Comment les photons peuvent-ils propulser un objet aussi grand qu’un vaisseau spatial ? Bien qu’elles n’aient aucune masse, les particules de lumière possèdent à la fois de l’énergie et de l’élan, et lorsqu’elles se reflètent sur un objet, cet élan est transféré en une petite poussée. Avec une grande voile réfléchissante, il est possible de générer suffisamment d’élan pour accélérer progressivement un vaisseau spatial.
Bien que Lubin et son équipe n’aient pas encore testé leur système, leurs calculs montrent que la propulsion photonique pourrait permettre à un engin robotique de 100 kg de se rendre sur Mars en trois jours seulement.
Un engin plus grand, comme celui dans lequel les humains pourraient voyager, mettrait environ un mois pour y arriver, soit un cinquième du temps qu’il faudrait au Space Launch System (SLS), la fusée la plus puissante du monde actuellement en cours de développement pour nous emmener sur Mars.

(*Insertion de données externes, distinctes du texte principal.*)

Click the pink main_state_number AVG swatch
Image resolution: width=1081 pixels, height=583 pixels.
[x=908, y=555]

M. Lubin explique également que dans les 10 minutes nécessaires pour mettre le SLS en orbite, la propulsion photonique pourrait propulser un vaisseau spatial à une vitesse inouïe de 30 % de la vitesse de la lumière – et qu’elle utiliserait une quantité similaire d’énergie chimique (50 à 100 gigawatts) pour y parvenir.
Mais le véritable avantage de la propulsion photonique se situe sur de plus longues distances, où le vaisseau spatial a plus de temps pour accélérer, et pourrait éventuellement nous amener hors de notre système solaire et vers les étoiles voisines.

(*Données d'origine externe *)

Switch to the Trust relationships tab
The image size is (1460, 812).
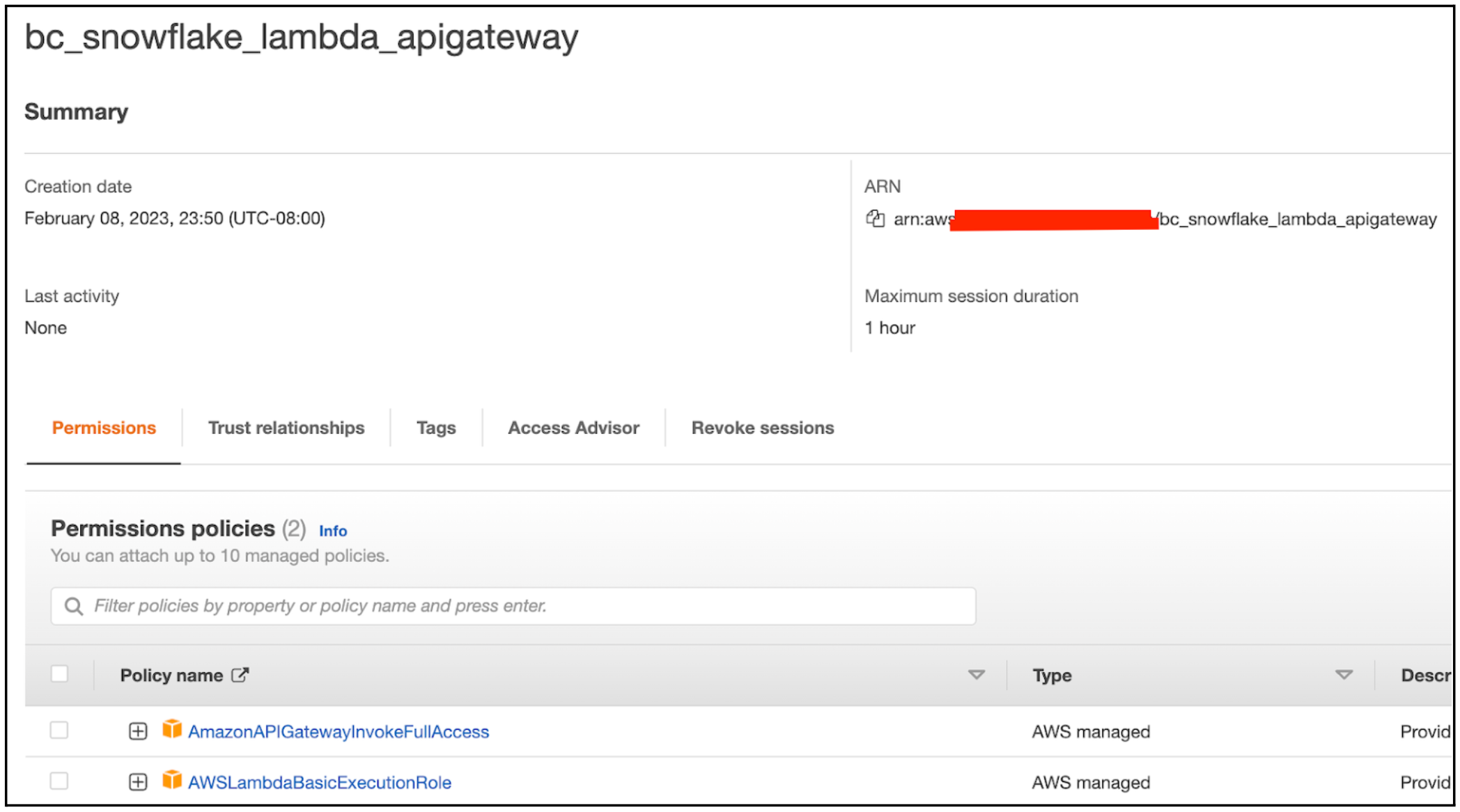click(286, 428)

Pour être clair, le système n’est pas conçu pour envoyer des humains sur des distances interstellaires – tout d’abord, les robots sont bien mieux équipés pour cette mission, et ensuite, nous serions bien trop lourds. À la place, Lubin propose des vaisseaux spatiaux très fins qui peuvent se rapprocher de la vitesse de la lumière.
Mais envoyer notre propre intelligence artificielle vers ces systèmes solaires lointains – surtout ceux qui abritent potentiellement des planètes habitables – serait quand même énorme.
“Le facteur humain de l’exploration des étoiles et exoplanètes les plus proches serait un voyage profond pour l’humanité, dont les implications non scientifiques seraient énormes”, écrit Lubin. “Il est temps d’entamer cet inévitable voyage au-delà de notre maison”
Lubin et son équipe ont reçu l’année dernière une subvention de preuve de concept de la NASA pour montrer que la propulsion photonique pourrait être utilisée pour les voyages spatiaux, nous devrions donc commencer à voir des résultats concrets bientôt. Espérons que la réalité sera à la hauteur des espérances, car nous sommes très enthousiastes.